▶ [WHAT TO DO] With the pictures removed, write out the data below exactly.

▶ [TASK DATA]
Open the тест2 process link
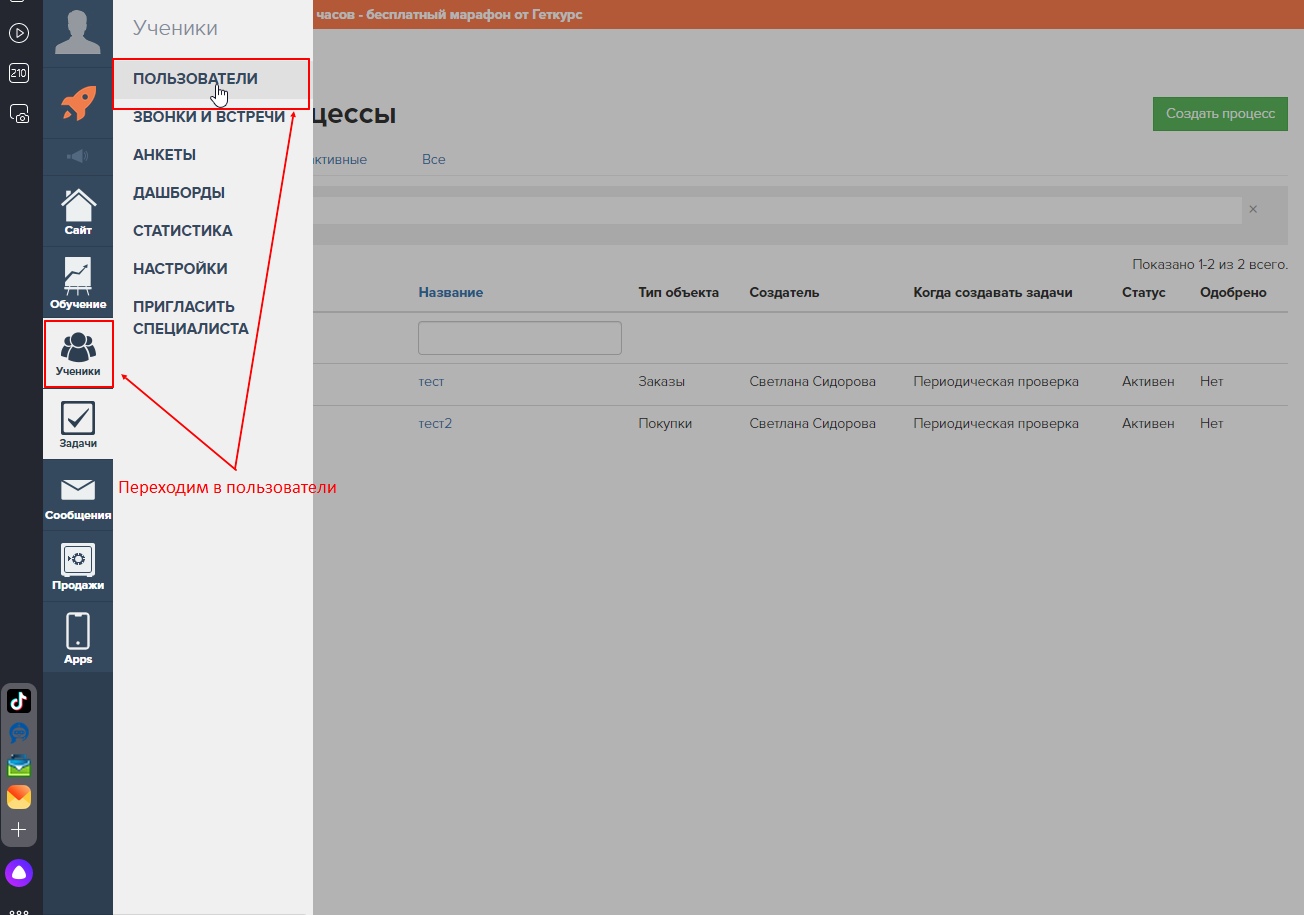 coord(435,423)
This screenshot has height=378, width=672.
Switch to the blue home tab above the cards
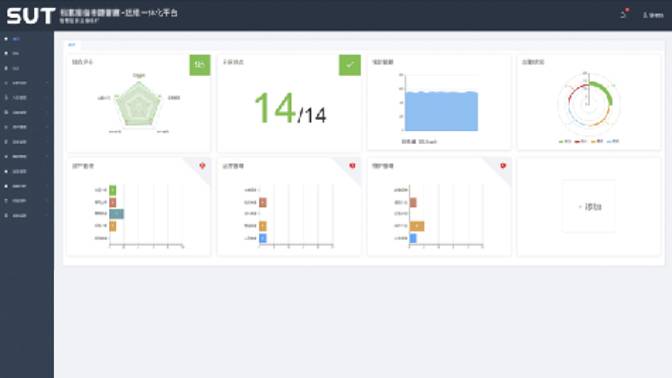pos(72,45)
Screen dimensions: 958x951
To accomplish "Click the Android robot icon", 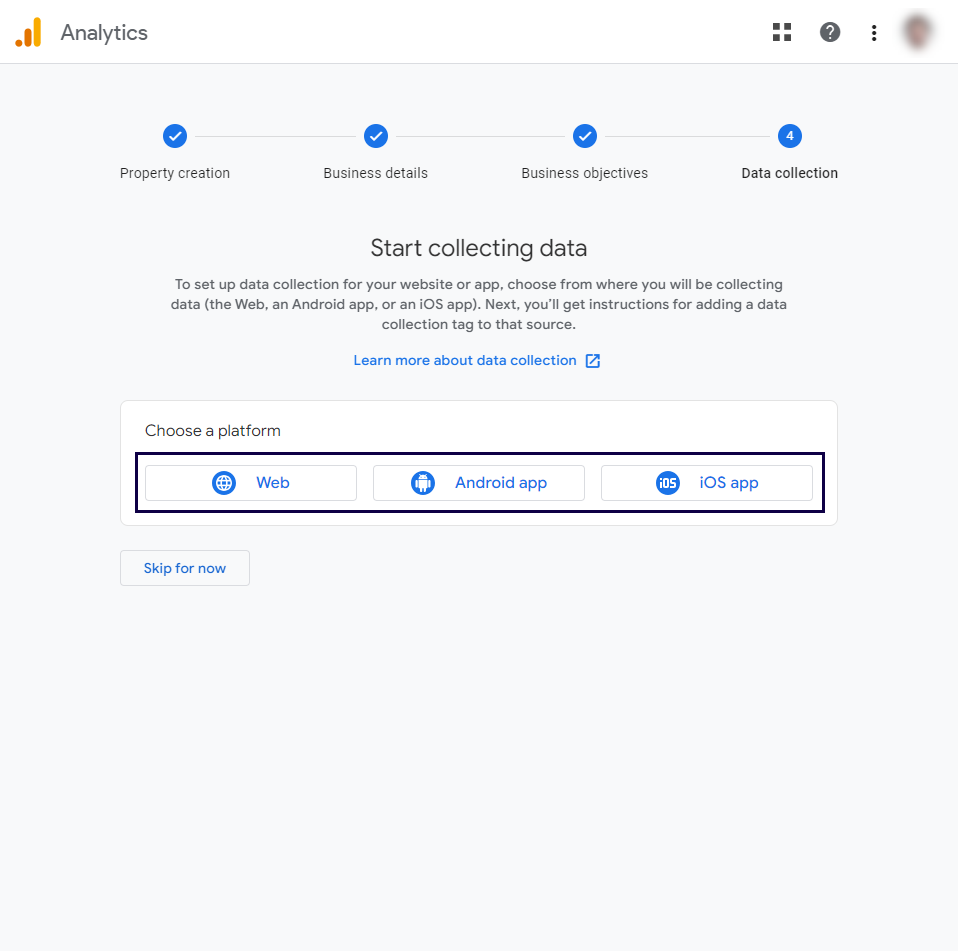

▶ [ANSWER TO THIS PROBLEM]
Open the тест2 process link
 coord(435,423)
This screenshot has height=378, width=672.
Switch to the blue home tab above the cards
pos(72,45)
Screen dimensions: 958x951
To accomplish "Click the Android robot icon", 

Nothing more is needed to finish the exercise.